Le lendemain, à dix heures, nous étions à Vérone. Assise au pied des Alpes tyroliennes, coupée par les courbes serpentines de l’Adige en deux parties inégales communiquant entre elles par trois ponts, ornée à chaque pas de superbes monumens de l’époque de Palladio, d’élégans hôtels ayant vue sur le fleuve, de riches églises et de jolies maisons originalement peinturlurées de fresques extérieures, étalant avec pompe ses palais caducs et ses arcs-de-triomphe romains, ses tours démantelées et ses arènes croulantes, Vérone répond sur-le-champ à tout ce qu’on était en droit d’attendre d’elle. L’antique Rome des Césars et le moyen-âge des Scaliger, rien n’y manque. Lorsqu’on la contemple des hauteurs de Palazzuolo, le souvenir de l’histoire et de la poésie du passé, l’enchantement du paysage, effacent au premier abord le point stratégique si renommé de la vallée de l’Adige. Ce n’est que plus tard, quand les illusions d’un monde évanoui peu à peu commencent à. se dissiper, que l’on pense presque à regret à la place forte, siège actuel de la vice-royauté militaire du maréchal Radetzky.
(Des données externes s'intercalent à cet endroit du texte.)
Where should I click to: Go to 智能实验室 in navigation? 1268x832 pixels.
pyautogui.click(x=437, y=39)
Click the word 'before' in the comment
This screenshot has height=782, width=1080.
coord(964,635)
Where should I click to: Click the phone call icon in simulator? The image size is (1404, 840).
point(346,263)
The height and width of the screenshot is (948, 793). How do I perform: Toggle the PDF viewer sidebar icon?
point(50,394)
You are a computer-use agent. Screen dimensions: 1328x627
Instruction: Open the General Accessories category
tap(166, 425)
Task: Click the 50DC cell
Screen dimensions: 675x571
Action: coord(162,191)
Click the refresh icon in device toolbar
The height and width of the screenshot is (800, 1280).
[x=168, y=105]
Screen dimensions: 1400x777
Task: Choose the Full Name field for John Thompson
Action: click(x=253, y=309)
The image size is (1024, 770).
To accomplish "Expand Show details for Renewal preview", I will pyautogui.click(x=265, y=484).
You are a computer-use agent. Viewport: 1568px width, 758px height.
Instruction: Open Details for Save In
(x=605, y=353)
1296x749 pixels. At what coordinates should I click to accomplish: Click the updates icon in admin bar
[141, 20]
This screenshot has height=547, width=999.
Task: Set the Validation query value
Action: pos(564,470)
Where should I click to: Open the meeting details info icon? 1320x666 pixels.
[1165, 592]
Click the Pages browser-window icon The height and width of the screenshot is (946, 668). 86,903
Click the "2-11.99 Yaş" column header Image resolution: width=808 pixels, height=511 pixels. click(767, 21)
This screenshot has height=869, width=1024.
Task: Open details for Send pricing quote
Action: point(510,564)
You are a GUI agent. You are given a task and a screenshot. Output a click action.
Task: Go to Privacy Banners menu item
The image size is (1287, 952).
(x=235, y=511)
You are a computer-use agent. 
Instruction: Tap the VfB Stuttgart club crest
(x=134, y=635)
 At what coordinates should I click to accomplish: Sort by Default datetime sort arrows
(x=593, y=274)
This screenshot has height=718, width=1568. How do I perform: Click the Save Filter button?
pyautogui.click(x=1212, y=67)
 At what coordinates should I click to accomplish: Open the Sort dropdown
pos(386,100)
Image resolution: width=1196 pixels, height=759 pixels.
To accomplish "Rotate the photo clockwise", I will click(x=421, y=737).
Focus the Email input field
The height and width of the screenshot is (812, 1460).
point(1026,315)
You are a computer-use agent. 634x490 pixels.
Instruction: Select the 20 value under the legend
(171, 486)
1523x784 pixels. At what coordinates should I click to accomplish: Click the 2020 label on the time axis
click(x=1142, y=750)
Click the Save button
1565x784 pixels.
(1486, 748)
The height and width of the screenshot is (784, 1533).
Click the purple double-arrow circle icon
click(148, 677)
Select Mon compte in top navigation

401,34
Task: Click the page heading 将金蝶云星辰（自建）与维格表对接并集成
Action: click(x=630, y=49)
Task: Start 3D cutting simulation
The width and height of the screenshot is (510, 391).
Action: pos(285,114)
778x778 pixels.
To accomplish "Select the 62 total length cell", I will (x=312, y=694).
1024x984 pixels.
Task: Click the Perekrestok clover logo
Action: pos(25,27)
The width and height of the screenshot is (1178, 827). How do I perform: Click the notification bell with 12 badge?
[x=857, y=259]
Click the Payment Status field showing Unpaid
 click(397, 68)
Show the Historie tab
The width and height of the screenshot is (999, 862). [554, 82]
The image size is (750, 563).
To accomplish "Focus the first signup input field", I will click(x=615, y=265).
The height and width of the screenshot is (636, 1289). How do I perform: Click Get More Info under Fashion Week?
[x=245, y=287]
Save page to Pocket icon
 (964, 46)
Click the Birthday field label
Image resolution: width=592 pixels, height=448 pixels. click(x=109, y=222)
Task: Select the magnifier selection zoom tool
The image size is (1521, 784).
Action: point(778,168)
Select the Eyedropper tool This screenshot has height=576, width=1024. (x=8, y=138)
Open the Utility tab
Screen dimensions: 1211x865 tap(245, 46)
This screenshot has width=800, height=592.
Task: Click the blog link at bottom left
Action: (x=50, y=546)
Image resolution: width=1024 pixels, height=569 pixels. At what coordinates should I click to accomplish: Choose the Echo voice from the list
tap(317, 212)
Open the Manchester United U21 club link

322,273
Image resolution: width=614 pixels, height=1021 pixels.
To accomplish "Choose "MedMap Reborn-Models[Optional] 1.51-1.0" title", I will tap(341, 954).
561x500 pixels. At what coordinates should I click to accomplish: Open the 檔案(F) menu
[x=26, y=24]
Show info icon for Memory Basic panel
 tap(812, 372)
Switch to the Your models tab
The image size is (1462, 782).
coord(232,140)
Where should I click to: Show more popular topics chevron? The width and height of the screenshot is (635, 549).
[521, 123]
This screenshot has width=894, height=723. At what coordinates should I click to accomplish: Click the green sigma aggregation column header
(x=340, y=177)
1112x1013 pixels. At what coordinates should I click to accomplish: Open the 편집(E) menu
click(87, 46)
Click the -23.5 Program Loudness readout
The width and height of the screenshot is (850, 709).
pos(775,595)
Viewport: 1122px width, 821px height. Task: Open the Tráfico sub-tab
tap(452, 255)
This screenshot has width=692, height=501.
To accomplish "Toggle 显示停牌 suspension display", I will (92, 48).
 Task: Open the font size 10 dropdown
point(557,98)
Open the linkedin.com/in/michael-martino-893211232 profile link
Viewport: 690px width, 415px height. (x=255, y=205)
Vérone renferme près de cinquante mille habitans, et personne n’ignore qu’elle est considérée par sa position comme un des points stratégiques les plus importans de l’Europe. Les anciens murs d’enceinte, dont il reste quelques vestiges, furent l’œuvre des Scaliger. En 1525, San-Micheli, ingénieur célèbre, y fit exécuter de nouvelles fortifications, les premières qu’on ait construites d’après le système bastionné. Depuis 1814, les Autrichiens ont constamment travaillé à rendre cette place formidable par ses moyens de résistance. Des tours dites maximiliennes protègent la partie supérieure de la ville, dont le bas est défendu par des ouvrages de fortification appelés bastions à la Carnot, dans lesquels sont pratiquées de nombreuses ouvertures par où peuvent sortir sans encombrement les colonnes d’infanterie ou de cavalerie, pour repousser l’effort des assiégeans ; partout, dans les campagnes environnantes, s’élèvent des retranchemens destinés à fermer à l’ennemi les abords de la place.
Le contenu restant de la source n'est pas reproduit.